In the entries below, which lines run from the one containing "Avisos legales (120, 2410)" to the one containing "About Us (42, 2156)"? Copy exactly those lines, ends included, and no others.

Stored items
= Beginning of Section =
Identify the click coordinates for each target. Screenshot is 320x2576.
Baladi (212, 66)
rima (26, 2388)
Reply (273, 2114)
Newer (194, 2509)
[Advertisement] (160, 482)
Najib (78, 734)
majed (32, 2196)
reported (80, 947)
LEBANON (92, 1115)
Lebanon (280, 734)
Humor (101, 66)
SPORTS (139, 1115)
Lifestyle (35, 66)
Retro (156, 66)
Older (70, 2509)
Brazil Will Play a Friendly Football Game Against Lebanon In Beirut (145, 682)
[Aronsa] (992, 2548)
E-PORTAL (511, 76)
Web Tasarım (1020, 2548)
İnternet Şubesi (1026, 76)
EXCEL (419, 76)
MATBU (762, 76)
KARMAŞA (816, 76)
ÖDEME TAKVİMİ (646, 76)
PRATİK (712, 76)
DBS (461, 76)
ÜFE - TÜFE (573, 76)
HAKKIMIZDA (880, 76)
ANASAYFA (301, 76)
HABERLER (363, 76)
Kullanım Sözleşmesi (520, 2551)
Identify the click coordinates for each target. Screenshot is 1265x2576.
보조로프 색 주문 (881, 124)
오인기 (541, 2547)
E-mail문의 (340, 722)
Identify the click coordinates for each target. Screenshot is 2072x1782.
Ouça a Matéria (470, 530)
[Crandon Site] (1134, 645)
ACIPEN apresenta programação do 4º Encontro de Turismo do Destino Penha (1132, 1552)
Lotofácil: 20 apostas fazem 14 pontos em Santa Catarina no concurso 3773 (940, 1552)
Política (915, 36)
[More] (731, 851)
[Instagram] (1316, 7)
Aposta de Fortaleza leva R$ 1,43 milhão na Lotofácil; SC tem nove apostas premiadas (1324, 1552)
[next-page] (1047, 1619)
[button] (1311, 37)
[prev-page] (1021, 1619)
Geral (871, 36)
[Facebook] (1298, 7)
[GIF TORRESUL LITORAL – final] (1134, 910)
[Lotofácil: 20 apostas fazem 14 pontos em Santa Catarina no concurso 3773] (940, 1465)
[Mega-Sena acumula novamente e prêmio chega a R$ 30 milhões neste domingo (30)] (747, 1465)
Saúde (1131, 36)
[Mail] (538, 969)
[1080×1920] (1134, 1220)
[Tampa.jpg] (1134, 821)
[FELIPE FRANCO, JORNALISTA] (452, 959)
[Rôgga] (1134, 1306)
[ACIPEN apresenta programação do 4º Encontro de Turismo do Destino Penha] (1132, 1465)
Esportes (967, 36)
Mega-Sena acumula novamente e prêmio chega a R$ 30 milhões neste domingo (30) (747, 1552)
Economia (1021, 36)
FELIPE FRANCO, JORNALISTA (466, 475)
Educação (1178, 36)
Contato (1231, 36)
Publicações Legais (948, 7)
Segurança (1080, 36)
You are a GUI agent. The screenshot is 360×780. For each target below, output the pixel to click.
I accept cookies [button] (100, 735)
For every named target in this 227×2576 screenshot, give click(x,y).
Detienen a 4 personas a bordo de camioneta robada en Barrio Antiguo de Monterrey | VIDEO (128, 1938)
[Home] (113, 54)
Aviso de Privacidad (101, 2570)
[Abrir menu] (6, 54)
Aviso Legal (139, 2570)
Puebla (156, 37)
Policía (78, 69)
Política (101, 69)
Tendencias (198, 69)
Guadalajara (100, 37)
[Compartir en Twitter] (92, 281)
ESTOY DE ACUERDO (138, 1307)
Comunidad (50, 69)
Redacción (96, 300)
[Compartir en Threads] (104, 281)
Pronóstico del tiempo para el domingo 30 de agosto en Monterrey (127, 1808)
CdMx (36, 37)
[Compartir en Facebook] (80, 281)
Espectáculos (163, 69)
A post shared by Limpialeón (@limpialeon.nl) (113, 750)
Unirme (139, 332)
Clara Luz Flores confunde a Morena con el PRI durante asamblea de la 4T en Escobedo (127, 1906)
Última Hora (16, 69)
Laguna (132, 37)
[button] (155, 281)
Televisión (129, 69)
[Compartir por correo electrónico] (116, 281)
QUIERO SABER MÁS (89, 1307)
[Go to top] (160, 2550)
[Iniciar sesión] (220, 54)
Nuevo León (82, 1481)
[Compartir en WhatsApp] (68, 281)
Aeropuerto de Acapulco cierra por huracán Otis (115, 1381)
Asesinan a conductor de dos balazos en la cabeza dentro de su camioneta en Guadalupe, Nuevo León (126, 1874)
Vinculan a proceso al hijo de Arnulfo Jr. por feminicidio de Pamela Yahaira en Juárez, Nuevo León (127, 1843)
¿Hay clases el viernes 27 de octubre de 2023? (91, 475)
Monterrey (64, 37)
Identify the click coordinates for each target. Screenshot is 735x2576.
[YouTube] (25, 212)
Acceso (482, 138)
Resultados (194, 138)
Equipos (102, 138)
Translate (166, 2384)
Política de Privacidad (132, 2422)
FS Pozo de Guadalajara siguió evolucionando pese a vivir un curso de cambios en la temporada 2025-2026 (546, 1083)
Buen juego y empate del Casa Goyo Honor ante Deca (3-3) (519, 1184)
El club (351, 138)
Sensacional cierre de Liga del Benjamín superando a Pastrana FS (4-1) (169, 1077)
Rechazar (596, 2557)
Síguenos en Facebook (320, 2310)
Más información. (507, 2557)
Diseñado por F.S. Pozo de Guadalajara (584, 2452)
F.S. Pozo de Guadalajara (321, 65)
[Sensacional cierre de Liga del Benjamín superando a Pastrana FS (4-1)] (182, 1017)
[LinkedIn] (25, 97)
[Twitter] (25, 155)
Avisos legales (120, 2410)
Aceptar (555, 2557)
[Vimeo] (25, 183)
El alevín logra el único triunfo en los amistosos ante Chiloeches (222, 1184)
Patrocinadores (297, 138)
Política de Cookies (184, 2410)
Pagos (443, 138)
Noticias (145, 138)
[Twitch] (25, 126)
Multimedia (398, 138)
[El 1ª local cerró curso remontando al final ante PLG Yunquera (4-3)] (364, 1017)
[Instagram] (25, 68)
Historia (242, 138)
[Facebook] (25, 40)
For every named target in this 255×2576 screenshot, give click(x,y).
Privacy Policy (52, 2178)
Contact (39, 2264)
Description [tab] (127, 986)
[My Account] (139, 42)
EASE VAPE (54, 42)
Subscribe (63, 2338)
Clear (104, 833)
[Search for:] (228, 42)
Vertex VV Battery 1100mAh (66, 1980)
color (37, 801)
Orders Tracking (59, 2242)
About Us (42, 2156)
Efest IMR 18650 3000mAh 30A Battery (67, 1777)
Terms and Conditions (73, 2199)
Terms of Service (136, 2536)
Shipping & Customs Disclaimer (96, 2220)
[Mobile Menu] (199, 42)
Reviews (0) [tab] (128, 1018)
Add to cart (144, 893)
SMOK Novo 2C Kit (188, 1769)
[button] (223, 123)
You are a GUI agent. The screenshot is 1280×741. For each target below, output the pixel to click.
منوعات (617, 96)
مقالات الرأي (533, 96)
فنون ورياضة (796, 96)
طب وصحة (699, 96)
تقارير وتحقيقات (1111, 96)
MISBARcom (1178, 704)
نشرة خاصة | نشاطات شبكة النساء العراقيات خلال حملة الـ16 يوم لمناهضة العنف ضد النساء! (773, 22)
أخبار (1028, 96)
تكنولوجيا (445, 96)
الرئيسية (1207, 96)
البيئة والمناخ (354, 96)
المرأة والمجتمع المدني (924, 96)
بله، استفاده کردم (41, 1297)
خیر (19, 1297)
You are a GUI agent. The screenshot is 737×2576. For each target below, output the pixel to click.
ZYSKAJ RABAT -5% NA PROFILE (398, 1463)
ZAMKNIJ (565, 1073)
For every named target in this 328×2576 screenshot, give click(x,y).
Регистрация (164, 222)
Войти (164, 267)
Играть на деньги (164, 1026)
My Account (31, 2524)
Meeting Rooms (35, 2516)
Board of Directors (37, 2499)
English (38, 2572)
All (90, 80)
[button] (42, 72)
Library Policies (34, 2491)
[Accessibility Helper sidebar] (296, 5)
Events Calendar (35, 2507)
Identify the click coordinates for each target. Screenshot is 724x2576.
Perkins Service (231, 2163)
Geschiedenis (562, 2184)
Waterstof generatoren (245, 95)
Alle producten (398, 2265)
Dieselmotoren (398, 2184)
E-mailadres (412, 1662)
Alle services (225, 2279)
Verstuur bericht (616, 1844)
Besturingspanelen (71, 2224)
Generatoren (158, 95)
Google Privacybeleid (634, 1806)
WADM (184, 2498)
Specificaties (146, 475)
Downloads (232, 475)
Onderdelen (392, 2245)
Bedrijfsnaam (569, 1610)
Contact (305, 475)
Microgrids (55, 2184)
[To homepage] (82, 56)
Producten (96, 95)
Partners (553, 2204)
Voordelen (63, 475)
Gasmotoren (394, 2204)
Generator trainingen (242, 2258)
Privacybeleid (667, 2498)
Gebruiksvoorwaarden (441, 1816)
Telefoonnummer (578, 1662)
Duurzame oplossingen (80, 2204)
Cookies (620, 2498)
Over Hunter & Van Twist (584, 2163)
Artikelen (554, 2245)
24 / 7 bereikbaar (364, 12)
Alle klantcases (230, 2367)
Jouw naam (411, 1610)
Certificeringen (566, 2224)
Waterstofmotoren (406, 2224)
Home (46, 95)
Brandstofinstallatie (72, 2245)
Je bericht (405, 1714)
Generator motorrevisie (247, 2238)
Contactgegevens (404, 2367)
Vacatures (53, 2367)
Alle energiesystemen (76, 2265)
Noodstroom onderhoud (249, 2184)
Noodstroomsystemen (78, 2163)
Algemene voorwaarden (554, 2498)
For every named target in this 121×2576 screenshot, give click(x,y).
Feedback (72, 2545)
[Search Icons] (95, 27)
= End of Section =
Solution for this exercise
Avisos legales (120, 2410)
Aceptar (555, 2557)
[Vimeo] (25, 183)
El alevín logra el único triunfo en los amistosos ante Chiloeches (222, 1184)
Patrocinadores (297, 138)
Política de Cookies (184, 2410)
Pagos (443, 138)
Noticias (145, 138)
[Twitch] (25, 126)
Multimedia (398, 138)
[El 1ª local cerró curso remontando al final ante PLG Yunquera (4-3)] (364, 1017)
[Instagram] (25, 68)
Historia (242, 138)
[Facebook] (25, 40)
For every named target in this 255×2576 screenshot, give click(x,y).
Privacy Policy (52, 2178)
Contact (39, 2264)
Description [tab] (127, 986)
[My Account] (139, 42)
EASE VAPE (54, 42)
Subscribe (63, 2338)
Clear (104, 833)
[Search for:] (228, 42)
Vertex VV Battery 1100mAh (66, 1980)
color (37, 801)
Orders Tracking (59, 2242)
About Us (42, 2156)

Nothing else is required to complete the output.